The “unpruned” vertex pairs can be regarded as the dynamic search space when processing a CC query. Compared to the top-down traversal strategy, flexible checking methods may incur fewer dependency checks but have an overhead in maintaining the search space, which becomes our new problem. Here, we propose decomposing \(T_s\) into branches and managing search space in units of branch pairs instead of vertex pairs.

Definition 5

(SPT Decomposition) Given a query vertex s, SPT decomposition (Algorithm 2) turns \(T_s\) into a set of disjoint branches \(\mathcal {B}\) s.t. every vertex \(v\in V\) belongs to exactly one branch \(B\in \mathcal {B}\).
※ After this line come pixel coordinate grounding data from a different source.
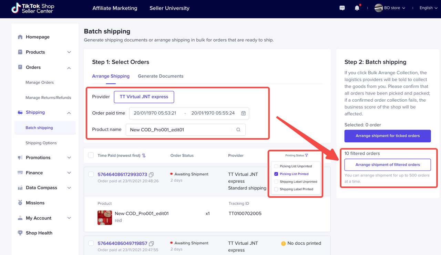Click the search magnifier in Product name field
The image size is (441, 255).
(238, 130)
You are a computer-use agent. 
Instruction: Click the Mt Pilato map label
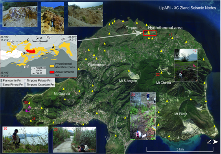click(181, 114)
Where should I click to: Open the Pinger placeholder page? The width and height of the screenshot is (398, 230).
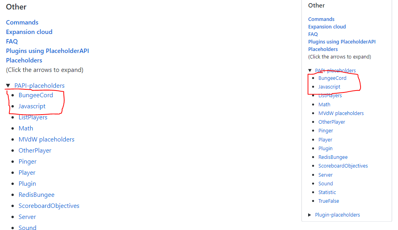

Specifically, each branch \(B\in \mathcal {B}\) is a sequence of vertices \(B=\langle v_0,...,v_k\rangle \) that satisfy: (1) \(v_0.p\) is either s or have more than 1 child (i.e. \(\vert cld(u)\vert > 1\)); (2) \(v_k\) is a leaf node in \(T_s\); and (3) \(\forall 0\le i < k, v_{i+1} = v_i.p\).

Consider a branch B(x) starting with vertex x and an integer i (\(0\le i < \vert B(x)\vert \)). Denote by B(x)[i] the i-th vertex \(v_i\in B(x)\) with \(h(v_i)=h(x)+i\) (\(i<\vert B(x)\vert \)). Denote by B(x)[0, i] the vertices \(v\in B(x)\) s.t. \(h(x')\le h(x)+i\). For example, given \(B(v_{11})=\langle v_{11}, v_6, v_5, v_3\rangle \), \(B(v_{11})[2]=v_5, B(v_{11})[0,2]=\{v_{11}, v_6,v_5\}\).

Algorithm 2
figure b

SPT decomposition.

The time complexity of Algorithm 2 is \(O(m+n)\). In addition to decomposing the SPT into disjoint branches, we give each branch a unique id, and for each branch, we record the ids of its parent and child branch(s). Let B(u) (\(u\in V\)) denote a branch starting at u. The parent branch B(u).p of B(u) satisfies that \(u.p\in B(u).p\).

Definition 6

(Parent Branch Pair) Given a branch pair \((B_i,B_j)\), its left (resp. right) parent branch pair \((B_{i'}, B_{j'})\) satisfies that \(B_{i'}=B_i.p\) and \(B_{j'}=B_j\) (resp. \(B_{i'}=B_i\) and \(B_{j'}=B_j.p\)).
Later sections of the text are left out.